Most of the surgical treatments for prolapse aim to lift the prolapse organ back into place. Hysterectomy for uterine prolapsed is the only treatment that removes the prolapsed organ all together. The choice of surgery depends on the type of prolapse you have, your age, and whether or not you want to keep your uterus or have children in the future, whether you are sexually active, the skill of your surgeon and your personal preferences. Before your operation, you and your doctor should have confidence that your diagnosis is accurate. It is very common to have more than one type of prolapse at the same time and each one should be taken into consideration when planning. Your doctor may give you a series of bladder tests before your operation even if you do not have bladder symptoms. This is because your prolapse may be masking stress incontinence by pushing up against your urethra and preventing urine from leaking.
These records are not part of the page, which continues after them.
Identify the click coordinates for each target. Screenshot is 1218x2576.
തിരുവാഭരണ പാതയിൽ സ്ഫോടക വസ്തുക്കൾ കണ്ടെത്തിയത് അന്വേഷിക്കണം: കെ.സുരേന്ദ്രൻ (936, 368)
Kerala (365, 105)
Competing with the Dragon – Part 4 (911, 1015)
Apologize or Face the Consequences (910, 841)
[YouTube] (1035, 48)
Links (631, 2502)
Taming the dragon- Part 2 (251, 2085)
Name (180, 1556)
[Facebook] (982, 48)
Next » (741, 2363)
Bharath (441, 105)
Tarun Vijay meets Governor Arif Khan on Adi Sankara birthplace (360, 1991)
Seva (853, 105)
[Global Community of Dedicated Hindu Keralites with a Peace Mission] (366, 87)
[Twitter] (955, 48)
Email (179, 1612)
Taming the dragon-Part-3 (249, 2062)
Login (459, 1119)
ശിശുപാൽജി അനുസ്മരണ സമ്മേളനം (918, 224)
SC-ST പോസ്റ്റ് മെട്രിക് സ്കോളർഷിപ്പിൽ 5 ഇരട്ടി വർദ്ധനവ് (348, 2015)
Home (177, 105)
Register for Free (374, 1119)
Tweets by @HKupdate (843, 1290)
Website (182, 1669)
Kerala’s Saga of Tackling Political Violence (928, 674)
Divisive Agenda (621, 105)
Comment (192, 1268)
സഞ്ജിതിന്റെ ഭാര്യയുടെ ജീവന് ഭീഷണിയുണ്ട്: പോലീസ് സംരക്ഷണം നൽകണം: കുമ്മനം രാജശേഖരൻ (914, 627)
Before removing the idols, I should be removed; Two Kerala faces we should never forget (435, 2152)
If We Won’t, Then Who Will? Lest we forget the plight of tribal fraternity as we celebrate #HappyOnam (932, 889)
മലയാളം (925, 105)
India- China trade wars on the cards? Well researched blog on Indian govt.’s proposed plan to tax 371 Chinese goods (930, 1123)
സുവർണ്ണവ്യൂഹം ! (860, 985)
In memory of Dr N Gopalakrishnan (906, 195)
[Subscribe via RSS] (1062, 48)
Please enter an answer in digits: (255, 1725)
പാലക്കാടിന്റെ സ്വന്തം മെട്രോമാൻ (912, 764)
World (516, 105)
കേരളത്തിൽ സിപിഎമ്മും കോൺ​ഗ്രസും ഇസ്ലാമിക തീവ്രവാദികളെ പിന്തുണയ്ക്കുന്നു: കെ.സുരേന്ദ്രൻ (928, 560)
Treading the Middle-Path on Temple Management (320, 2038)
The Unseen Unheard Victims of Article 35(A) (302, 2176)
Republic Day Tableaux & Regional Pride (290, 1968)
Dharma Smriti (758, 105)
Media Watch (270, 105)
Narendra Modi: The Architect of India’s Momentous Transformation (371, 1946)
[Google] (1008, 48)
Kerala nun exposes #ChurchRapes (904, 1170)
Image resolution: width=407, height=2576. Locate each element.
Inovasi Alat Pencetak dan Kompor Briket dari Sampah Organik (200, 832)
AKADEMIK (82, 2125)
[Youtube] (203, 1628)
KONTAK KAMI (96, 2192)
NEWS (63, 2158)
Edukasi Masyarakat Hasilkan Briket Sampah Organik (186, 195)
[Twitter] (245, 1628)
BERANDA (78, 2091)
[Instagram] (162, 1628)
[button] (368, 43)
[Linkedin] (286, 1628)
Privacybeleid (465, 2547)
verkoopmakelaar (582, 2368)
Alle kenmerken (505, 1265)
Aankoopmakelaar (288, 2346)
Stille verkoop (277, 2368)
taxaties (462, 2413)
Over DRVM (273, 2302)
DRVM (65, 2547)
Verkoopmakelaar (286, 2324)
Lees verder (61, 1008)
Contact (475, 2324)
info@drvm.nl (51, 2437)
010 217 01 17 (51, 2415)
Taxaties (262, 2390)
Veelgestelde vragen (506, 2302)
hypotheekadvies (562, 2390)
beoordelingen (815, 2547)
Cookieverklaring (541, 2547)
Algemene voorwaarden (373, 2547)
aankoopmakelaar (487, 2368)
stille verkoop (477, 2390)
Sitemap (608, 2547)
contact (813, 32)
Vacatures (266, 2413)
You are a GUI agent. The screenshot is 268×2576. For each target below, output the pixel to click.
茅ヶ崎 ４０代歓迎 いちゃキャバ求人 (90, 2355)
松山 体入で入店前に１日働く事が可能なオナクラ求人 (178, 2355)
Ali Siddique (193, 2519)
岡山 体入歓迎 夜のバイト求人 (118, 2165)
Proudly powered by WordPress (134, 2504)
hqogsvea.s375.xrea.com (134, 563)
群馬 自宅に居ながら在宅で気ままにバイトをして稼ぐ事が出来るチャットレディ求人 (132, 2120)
Repairing your prolapse may fix one condition but leave you with another: incontinence. Your urologist may recommend another procedure to prevent incontinence.
As with all surgery, the degree of success depends on many factors. While surgical treatment may be successful for one woman, it may be very disappointing results for another. The surgical treatments that you choose may repair your prolapse, but they may not relieve all of your symptoms, and in some cases they may make your symptoms worse or cause other problems. Statistics show that one in three women have a surgical repair go on to have additional surgery.